### EXTRACTED DATA
_ _ _ _ _
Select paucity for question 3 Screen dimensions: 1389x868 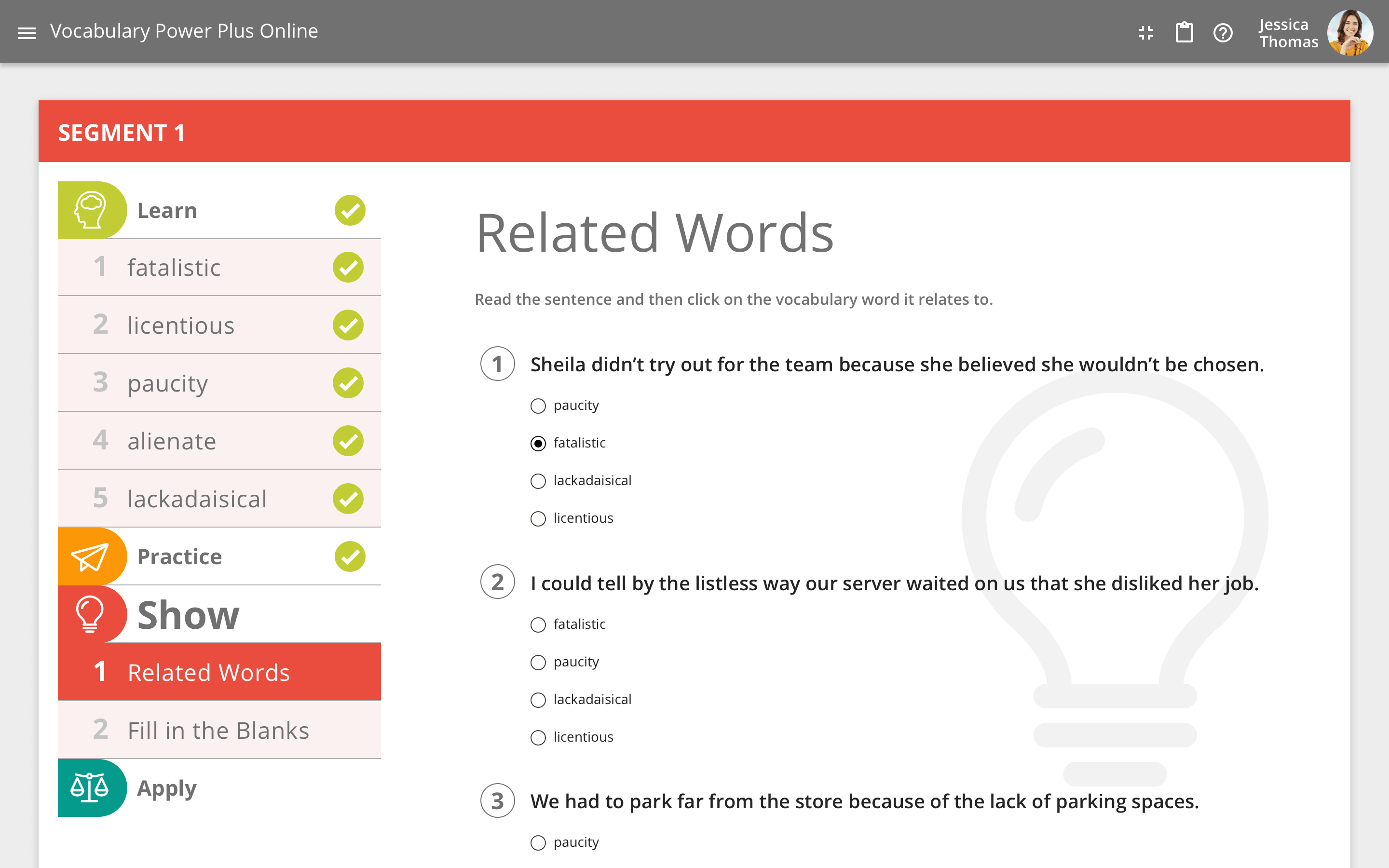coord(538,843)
_ _ _ _ _
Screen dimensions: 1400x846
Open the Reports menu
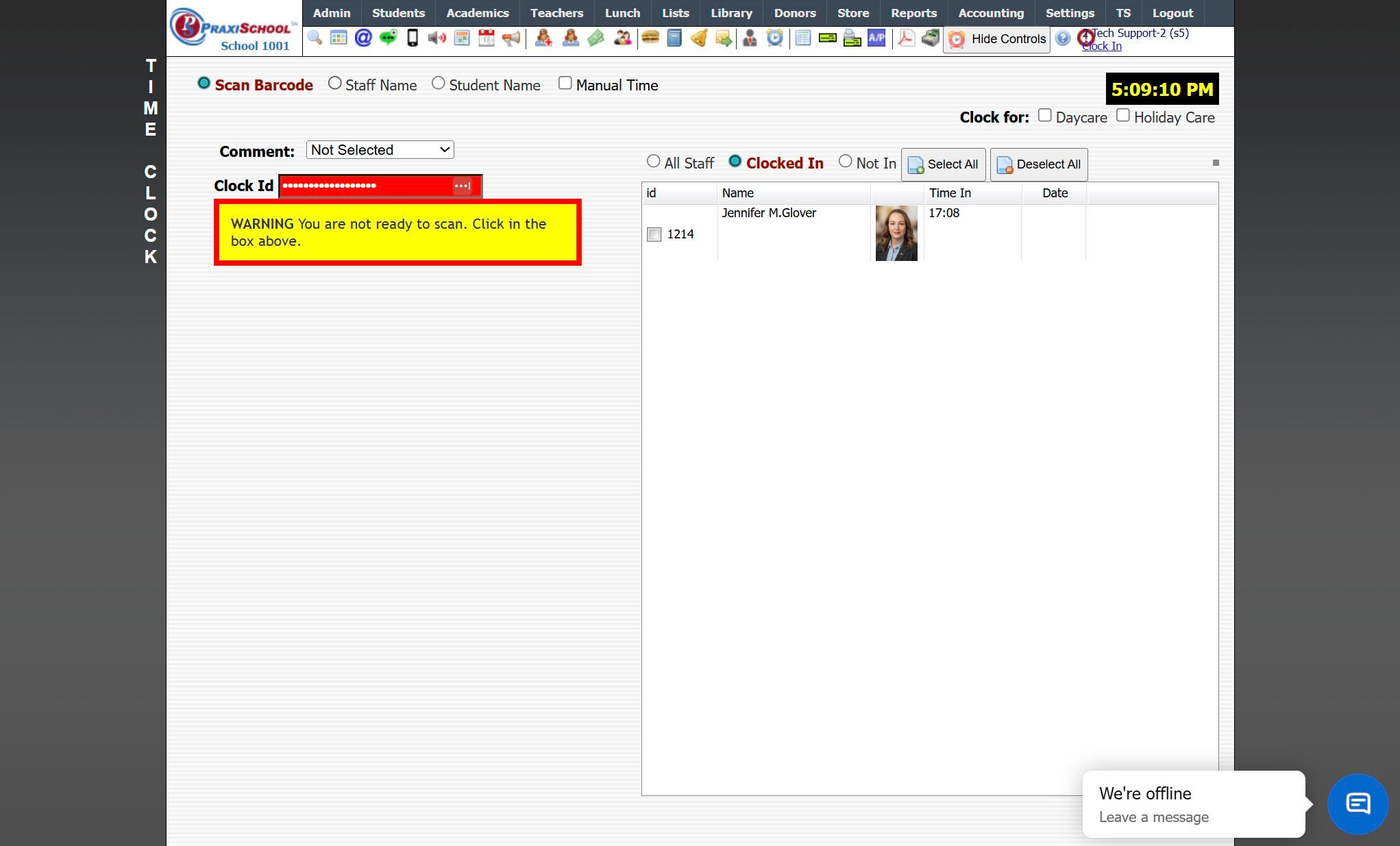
_ _ _ _ _
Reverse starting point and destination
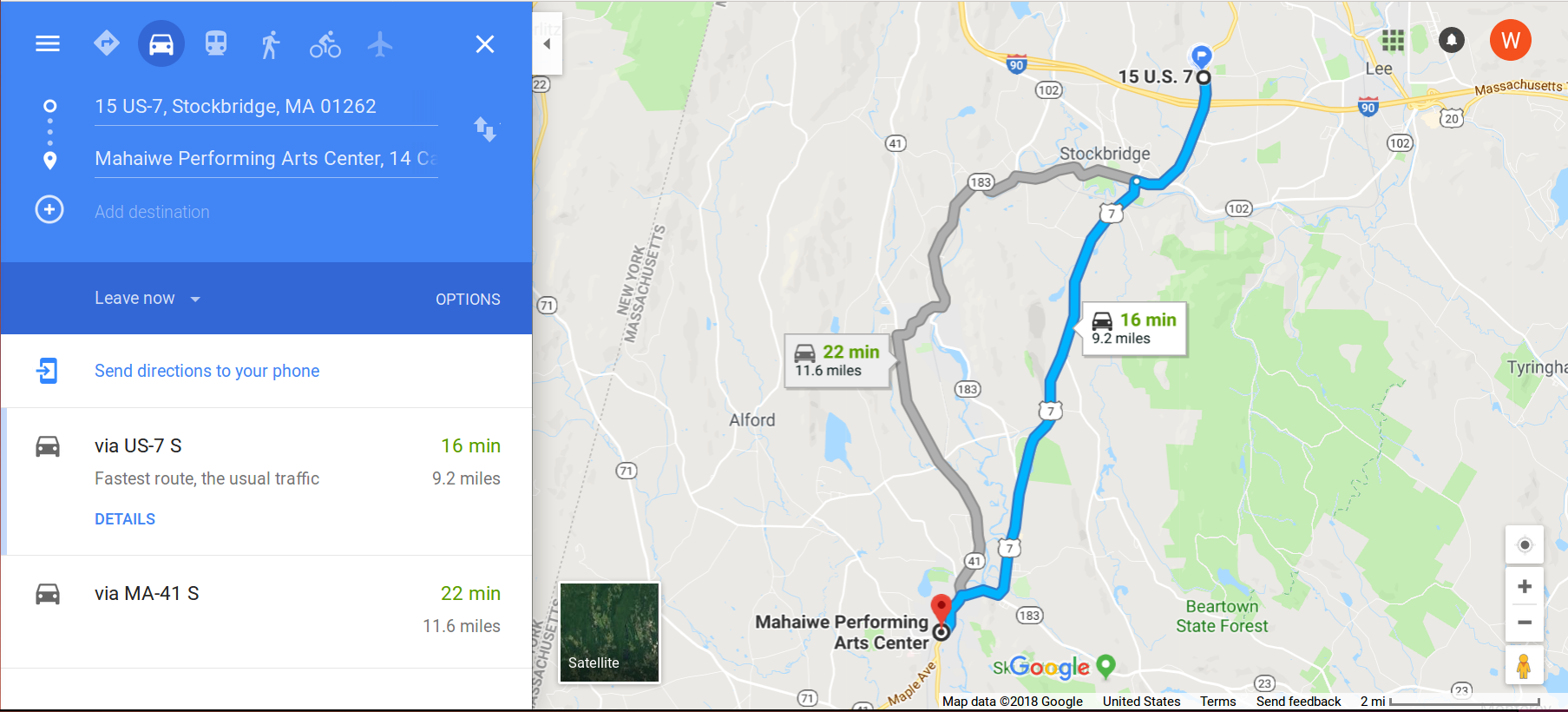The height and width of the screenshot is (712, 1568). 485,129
_ _ _ _ _
### GIVEN PROBLEM
Rename "Reports" to "Invoices" in the stretch of entries from the line containing "Screen dimensions: 1400x846" through the line containing "Open the Reports menu", and give only those lines, otherwise unchanged.

### OUTPUT
Screen dimensions: 1400x846
Open the Invoices menu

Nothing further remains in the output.